The drug was/is designed to increase a womans's sex drive. The side effects apparently outweigh the usefullness of the drug as a libido booster. They are fatigue, fainting spells and depression.

One would think that not having a sex drive would cause the depression thing but I am not a health professional.

When this does get approved, and it will, it will be a multi billion dollar market.

WFDS

2517...And They Have Quarts

Meet and Mingle with Elizabeth May: Wednesday, June 23rd, 2010 at the Standard Tavern on Elgin Street in Ottawa.

The bar is at 360 Elgin and the time that I have been told to arrive is 7.

Look for me in my Liberal Red sombrero.

WFDS

Saturday, June 19, 2010

2517...Remedial Media

I know that the person that wrote the headline

TV goombah busted for DUI


in this morning's Ottawa Sun thought he was being cute in an ethnic sorta way.

But he wasn't.

The bust is of Joesph Gannascoli, best known as Vito Spatafore on The Sopranos.

A goombah, sir, is an Italian slang word for a mistress.

If you wanted to be accurate you would have called Mr. Gannascoli a TV finoc.

WFDS

2516...Kathleen Petty Sure Is

Petty.

Kory Teneycke, the former staffer to our beloved Prime Minister and the current face of Quebecor's new all news station, Sun, was interviewed by Kathleen Petty this a.m. on CBC TV.

I know she probably thinks that she is tough but she is just petty and boring and a terrible listener. Speaking of listening, instead of me explaining how bad she is at her job why doncha go to the CBC website and find the interview.

In my view Kory Teneycke has amazing patience and is aware of the fact that he is never going to win an argument with a stupid person.

WFDS

Friday, June 18, 2010

2515...If Libby Davies Were A Tory Minister

Jack Layton would want her head on a plate.

WFDS

2514...Utah Kills One

I hope if the Stephen Harpers have a free vote on the death penalty and it becomes law we do it better than Utah.

The Associated Press tells us that just after midnight this morning "...Ronnie Lee Gardner died in a barrage of bullets early Friday as Utah carried out its first firing squad execution in 14 years."

Dude killed somebody and, even though I am not in favour of capital punishment, if you do the crime you have to be prepared to face the consequences.
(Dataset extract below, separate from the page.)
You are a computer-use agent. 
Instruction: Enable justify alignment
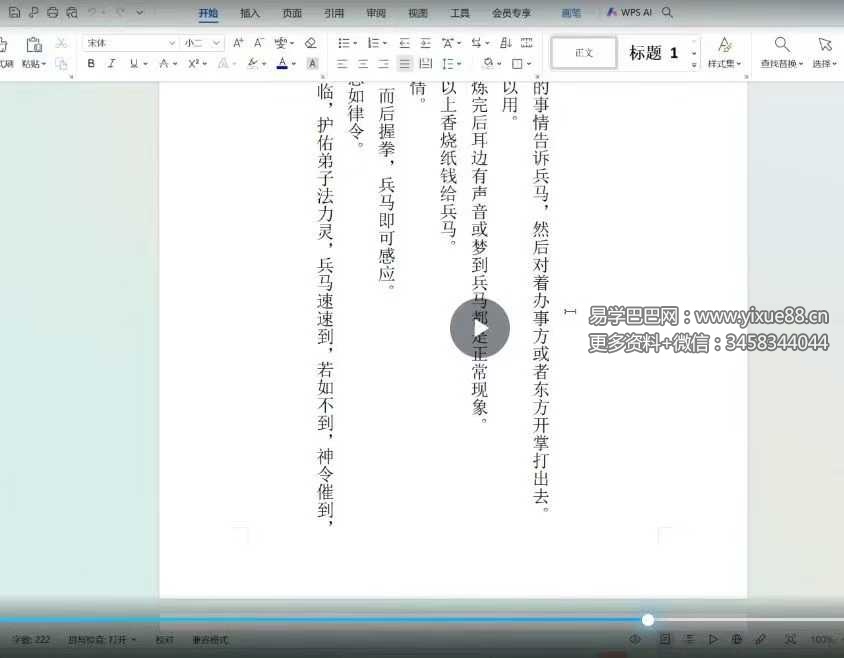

What is cruel about Mr. Gardener's punishment is not the fact that he got shot four times this morning. No, what I find cruel is the fact that he was on death row for a quarter of a century give or take.

I hope that we never bring back capital punishment but if Canada does, let's make it a measure that is expedient. It has to suck hugely to spend twenty or more years in a room the size of a downstairs bathroom in a suburban home. That is the punishment. The bullets are the relief.

WFDS

2513...Indians: Fail

Cleveland Indians.

And the Canadian Indians too.

Latter is not a baseball team, no, it is an actual grouping of people who just don't f'cking get it.

Albert Einstein said, wait, may be it was Dr. Phil or it may just have been my uncle Robert, not sure on this one, anyhow, one of these dudes said that "If you do the same thing over and over and over again expecting a different result you are a schmuck." I may be paraphrasing. But you get my drift, right?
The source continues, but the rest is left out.